Antonia Susan Byatt (née Drabble) was born on August 24, 1936, in Sheffield, a city in South Yorkshire, England. Her father was a judge, and her late mother was a Cambridge teacher turned housewife whose domineering personality greatly affected the Drabble children. Byatt is also the elder sister of fellow novelist Margaret Drabble, each of whom, press have reported, harbors some enmity toward the other.
After attending boarding school in Sheffield High School and The Mount School in York, Byatt went on to take her undergraduate studies in Newnham College, Cambridge, and her postgraduate studies in Bryn Mawr College, Philadelphia, and Somerville College, Oxford. She taught English and American literature at University College, London, from 1972 to 1983 before becoming a full-time writer. Nevertheless, Byatt would maintain her academic streak and later achieve several honors, including honorary doctors of letters at Bradford and Cambridge as well as an honorary fellow title at the London Institute.
Byatt published her first novel, The Shadow of a Sun, in 1964, followed by The Game in 1967. However, her claim to fame as a novelist began after the publication of The Virgin in the Garden in 1978, the first of a four-part series about a family in Yorkshire, set during the coronation of Queen Elizabeth II. The novel revolves around two intelligent sisters and explores such themes as strained familial relationships, speculated to mirror those of Byatt herself, and hardship in the midst of war. The rest of the series includes Still Life (1985), Babel Tower (1996), and A Whistling Woman (2002). Another notable work of Byatt’s is Possession, published in 1990, a romance-slash-literary-thriller about two scholars who investigate the relationship between two well-known Victorian poets. Possession received critical acclaim and was awarded the Booker Prize and the Irish Times International Fiction Prize.

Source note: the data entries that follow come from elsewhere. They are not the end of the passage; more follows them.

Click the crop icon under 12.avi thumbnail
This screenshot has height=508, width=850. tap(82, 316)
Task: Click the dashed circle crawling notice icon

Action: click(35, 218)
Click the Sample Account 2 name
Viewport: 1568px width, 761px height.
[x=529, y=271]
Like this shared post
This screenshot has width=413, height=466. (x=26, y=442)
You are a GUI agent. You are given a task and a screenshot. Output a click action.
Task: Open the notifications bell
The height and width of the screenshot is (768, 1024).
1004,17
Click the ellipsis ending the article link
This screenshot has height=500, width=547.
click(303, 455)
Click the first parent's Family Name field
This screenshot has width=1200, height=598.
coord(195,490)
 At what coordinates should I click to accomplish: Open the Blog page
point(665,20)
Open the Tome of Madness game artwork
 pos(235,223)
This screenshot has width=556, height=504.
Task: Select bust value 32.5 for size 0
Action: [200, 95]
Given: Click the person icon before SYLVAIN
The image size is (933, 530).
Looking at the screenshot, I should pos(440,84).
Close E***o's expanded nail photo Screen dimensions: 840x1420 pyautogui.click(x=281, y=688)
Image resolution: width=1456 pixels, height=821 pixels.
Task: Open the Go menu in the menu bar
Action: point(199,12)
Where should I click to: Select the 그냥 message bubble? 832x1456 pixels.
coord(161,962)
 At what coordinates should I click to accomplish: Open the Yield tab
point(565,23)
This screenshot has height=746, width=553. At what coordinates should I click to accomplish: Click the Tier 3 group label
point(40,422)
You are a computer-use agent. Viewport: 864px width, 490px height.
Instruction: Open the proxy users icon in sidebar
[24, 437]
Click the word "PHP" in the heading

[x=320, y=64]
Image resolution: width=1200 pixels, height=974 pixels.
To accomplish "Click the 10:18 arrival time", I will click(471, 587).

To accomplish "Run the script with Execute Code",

Apart from novels, Byatt has also written several short story collections, including Sugar and Other Stories (1987), The Matisse Stories (1993), The Djinn in the Nightingale’s Eye (1994), Elementals: Stories of Fire and Ice (1998), and Little Black Book of Stories (2003). Apart from fiction altogether, she has also written such critical essays and works as Iris Murdoch: A Critical Study (1976), Wordsworth and Coleridge in Their Time (1970), and Portraits in Fiction (2001).
In a 1991 New York Times interview, shortly after the publication of Possession, Byatt mentioned the names of some of her literary heroes, including “Shakespeare, Donne, Balzac, Henry James, Coleridge, Browning, and her idol, Iris Murdoch.” Byatt commented, “All my heroes wrote long sentences. I like people who are interested in the way the mind puts the world together.” In the same interview, Byatt remarked on the importance of facts in formulating fiction and in writing as a whole. “I think that the immense mass of information constantly battering one about is one of the great joys of this word—and also its great terror. Very hard to write about, but I think you should have a go. I don’t only write about English literature. I also write about chaos theory and . . . ants. I can understand ants.”